Data ->
□ □ □

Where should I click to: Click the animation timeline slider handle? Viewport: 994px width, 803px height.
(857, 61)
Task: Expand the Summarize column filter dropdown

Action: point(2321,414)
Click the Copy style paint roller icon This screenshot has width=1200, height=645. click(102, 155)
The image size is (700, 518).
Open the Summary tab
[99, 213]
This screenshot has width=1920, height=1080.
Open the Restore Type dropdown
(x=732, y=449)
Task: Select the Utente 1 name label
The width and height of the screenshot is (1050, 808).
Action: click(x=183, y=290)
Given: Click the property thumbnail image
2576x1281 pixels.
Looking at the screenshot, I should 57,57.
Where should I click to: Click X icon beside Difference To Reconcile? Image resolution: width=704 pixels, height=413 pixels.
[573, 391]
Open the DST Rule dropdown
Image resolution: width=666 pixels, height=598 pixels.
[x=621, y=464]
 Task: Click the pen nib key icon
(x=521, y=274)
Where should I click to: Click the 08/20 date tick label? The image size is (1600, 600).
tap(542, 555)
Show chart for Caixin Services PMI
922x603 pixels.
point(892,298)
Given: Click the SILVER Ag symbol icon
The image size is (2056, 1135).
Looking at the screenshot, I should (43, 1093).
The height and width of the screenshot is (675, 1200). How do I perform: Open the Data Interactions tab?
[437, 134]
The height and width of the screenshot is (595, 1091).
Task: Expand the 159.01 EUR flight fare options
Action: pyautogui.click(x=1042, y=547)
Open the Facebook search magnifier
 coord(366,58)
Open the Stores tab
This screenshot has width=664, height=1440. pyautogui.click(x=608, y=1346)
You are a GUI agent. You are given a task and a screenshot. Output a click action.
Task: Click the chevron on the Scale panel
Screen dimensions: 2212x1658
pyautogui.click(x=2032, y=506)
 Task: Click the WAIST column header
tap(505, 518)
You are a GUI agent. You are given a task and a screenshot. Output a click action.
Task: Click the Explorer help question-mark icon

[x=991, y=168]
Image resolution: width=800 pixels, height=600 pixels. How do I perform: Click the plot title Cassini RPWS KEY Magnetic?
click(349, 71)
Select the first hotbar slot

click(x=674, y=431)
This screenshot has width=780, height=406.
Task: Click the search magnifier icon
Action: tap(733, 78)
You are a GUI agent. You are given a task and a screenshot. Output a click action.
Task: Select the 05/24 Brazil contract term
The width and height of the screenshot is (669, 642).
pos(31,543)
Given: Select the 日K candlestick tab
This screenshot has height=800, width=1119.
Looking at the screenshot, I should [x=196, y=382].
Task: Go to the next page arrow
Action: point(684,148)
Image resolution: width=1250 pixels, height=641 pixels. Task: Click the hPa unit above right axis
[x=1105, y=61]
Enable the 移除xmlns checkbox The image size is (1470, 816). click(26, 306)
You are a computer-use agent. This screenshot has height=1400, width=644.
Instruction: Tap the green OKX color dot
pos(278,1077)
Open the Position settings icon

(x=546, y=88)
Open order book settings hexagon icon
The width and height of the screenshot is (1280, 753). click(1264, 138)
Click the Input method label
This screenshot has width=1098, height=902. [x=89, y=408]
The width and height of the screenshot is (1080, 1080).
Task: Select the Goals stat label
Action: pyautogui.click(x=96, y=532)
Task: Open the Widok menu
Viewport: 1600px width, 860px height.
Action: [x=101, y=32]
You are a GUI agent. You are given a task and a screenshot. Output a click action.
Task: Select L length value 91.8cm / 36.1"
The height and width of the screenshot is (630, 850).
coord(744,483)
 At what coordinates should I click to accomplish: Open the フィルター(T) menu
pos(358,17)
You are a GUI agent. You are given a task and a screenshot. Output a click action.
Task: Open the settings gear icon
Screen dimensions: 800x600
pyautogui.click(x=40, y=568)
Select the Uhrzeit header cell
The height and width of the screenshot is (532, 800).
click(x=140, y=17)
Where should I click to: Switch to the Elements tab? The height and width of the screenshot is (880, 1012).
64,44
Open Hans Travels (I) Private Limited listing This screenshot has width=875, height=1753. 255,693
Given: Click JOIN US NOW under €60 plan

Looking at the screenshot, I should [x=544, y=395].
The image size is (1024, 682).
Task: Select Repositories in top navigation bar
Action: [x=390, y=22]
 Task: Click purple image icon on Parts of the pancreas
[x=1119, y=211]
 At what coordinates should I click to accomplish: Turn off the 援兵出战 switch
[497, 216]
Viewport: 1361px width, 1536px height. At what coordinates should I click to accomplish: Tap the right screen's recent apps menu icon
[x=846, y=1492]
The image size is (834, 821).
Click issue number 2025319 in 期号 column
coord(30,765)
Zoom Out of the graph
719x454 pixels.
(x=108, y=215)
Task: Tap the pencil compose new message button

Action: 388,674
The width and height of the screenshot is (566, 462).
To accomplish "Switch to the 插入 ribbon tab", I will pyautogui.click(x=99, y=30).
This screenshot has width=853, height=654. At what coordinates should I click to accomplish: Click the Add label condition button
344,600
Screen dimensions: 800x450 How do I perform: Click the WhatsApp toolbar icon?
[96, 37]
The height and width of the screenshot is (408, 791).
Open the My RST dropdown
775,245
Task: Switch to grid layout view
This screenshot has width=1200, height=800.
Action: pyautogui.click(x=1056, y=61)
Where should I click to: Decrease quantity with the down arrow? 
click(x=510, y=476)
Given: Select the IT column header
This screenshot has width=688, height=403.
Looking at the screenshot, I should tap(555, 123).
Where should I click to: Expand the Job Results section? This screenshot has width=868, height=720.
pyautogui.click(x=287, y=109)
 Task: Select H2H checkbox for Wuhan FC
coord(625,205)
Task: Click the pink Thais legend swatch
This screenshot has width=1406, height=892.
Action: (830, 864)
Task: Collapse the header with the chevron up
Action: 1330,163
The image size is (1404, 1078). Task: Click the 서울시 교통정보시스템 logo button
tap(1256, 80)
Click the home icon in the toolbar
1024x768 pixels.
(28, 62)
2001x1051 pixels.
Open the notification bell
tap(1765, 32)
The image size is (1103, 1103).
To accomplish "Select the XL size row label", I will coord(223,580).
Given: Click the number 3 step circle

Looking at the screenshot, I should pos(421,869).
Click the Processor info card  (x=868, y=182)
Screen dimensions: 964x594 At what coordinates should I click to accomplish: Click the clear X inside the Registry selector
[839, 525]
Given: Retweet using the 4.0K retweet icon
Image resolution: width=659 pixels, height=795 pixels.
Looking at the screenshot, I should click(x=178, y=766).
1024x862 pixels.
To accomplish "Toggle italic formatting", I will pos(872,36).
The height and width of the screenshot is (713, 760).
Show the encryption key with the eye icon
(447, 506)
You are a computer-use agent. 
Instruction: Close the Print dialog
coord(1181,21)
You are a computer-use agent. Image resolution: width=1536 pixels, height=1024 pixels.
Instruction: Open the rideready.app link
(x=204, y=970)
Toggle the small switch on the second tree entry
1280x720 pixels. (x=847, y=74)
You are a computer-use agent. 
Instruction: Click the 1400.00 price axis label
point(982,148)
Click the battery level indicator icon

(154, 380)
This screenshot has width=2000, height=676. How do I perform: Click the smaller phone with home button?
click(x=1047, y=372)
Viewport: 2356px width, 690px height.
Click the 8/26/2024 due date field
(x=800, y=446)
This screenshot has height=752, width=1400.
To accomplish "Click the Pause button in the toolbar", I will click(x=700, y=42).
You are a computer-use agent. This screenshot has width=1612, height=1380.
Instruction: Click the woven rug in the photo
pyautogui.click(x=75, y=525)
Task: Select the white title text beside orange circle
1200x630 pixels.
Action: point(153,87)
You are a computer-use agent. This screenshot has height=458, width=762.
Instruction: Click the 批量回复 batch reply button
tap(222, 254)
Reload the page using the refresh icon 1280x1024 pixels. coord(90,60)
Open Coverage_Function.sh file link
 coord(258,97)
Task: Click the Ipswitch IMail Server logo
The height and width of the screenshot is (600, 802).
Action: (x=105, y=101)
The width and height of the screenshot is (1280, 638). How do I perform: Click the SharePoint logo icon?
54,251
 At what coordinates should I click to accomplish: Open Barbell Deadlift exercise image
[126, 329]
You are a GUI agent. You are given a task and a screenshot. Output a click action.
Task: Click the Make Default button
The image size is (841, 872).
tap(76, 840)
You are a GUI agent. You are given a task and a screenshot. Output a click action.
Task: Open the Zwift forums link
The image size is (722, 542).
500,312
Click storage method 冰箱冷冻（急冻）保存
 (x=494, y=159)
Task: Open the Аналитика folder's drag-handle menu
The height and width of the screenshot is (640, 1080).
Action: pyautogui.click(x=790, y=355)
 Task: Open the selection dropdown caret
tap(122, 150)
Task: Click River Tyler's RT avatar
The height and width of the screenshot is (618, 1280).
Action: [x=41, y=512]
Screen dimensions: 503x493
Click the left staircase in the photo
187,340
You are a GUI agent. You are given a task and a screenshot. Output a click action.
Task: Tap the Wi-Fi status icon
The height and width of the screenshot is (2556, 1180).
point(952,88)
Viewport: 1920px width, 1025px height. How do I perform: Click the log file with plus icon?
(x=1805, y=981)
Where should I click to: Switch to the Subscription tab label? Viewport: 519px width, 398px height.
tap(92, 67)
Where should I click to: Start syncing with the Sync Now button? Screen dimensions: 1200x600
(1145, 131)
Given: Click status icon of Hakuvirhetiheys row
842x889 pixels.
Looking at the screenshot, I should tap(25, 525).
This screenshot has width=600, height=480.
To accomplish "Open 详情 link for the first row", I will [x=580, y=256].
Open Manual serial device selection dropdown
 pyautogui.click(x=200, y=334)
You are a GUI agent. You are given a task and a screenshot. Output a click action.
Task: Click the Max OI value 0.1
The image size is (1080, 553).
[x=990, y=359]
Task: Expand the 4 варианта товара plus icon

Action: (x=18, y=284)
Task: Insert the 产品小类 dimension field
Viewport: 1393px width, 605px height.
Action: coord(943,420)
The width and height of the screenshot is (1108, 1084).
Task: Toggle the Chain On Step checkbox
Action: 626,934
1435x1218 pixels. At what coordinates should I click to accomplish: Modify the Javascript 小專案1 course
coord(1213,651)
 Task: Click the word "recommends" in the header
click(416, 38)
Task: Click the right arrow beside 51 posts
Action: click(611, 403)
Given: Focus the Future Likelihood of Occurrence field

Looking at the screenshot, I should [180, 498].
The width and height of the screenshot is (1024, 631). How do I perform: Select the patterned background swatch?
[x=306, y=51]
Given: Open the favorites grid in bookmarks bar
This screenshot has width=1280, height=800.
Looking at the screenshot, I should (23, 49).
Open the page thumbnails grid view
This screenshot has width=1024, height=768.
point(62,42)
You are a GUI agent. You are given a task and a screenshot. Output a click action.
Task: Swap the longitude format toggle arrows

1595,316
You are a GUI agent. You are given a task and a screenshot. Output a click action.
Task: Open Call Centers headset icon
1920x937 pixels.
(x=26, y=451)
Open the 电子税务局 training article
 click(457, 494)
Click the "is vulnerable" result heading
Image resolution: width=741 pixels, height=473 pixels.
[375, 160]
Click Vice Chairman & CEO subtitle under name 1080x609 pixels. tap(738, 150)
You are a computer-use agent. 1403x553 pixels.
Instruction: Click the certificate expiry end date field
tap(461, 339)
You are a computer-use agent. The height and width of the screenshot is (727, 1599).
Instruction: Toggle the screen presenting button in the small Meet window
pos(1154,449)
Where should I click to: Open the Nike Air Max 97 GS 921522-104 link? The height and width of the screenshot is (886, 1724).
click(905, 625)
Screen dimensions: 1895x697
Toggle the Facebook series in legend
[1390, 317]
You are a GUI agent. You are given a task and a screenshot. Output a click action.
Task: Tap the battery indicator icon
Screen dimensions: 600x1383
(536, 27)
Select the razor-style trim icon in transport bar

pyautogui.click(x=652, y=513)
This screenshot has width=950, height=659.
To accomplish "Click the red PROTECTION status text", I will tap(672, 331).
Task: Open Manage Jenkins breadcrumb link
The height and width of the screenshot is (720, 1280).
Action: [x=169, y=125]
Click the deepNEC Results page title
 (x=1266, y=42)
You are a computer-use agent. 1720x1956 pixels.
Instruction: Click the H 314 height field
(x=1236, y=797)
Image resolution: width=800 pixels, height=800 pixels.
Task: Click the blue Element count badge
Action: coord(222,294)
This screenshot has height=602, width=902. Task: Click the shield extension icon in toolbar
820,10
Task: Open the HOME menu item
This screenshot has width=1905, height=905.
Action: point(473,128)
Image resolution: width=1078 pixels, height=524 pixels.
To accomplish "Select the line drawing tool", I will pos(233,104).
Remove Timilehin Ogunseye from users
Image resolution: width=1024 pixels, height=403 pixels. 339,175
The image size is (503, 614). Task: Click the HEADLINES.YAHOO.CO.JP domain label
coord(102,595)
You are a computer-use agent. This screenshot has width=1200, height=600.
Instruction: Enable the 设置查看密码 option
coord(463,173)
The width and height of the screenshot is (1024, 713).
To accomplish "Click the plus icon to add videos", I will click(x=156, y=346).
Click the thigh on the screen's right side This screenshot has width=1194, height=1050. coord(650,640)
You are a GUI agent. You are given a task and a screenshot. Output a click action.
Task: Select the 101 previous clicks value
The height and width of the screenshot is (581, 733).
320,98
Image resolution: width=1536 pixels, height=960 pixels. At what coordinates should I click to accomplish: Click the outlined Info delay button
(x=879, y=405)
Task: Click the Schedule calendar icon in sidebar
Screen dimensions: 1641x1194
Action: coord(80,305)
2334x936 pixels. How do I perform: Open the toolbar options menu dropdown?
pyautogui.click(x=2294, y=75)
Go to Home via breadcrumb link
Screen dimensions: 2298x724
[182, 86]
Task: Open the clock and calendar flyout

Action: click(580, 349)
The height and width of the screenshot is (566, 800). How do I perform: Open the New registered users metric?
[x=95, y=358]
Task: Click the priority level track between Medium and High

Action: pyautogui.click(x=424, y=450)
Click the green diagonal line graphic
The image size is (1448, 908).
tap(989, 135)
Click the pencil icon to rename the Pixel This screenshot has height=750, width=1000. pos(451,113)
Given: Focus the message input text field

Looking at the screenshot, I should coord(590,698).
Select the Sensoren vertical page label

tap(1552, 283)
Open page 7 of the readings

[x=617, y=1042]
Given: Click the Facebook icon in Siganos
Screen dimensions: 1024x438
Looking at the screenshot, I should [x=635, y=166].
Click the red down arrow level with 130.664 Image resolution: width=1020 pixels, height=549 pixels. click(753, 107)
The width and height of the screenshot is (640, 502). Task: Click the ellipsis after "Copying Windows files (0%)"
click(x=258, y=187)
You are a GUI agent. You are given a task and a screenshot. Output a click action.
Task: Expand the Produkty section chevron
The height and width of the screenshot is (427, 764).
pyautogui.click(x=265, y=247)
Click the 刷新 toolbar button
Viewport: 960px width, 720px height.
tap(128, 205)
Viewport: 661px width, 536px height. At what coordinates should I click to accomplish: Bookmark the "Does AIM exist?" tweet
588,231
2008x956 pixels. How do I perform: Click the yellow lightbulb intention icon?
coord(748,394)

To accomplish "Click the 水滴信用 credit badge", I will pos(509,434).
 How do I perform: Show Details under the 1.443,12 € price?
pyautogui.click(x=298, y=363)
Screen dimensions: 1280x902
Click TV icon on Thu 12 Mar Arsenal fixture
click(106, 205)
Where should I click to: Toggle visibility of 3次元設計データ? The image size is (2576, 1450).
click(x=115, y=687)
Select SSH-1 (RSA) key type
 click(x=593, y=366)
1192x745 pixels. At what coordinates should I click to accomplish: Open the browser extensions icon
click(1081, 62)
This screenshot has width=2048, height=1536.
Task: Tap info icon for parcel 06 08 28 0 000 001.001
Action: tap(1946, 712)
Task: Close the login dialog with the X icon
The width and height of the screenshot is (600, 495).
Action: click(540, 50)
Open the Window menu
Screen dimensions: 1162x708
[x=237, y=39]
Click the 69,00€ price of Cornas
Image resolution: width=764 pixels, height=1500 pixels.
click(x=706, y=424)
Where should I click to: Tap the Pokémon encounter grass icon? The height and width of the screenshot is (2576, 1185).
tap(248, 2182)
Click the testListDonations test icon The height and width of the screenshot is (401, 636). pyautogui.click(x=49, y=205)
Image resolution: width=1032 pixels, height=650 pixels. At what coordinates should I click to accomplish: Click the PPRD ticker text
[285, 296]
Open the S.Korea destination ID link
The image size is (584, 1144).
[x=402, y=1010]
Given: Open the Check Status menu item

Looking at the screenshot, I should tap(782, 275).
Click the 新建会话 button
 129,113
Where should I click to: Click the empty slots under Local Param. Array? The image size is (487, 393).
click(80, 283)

□ □ □

Task instructions -> Search the data above for the string "using" and return every line that has it.

Written answer ->
Given: Retweet using the 4.0K retweet icon
Reload the page using the refresh icon 1280x1024 pixels. coord(90,60)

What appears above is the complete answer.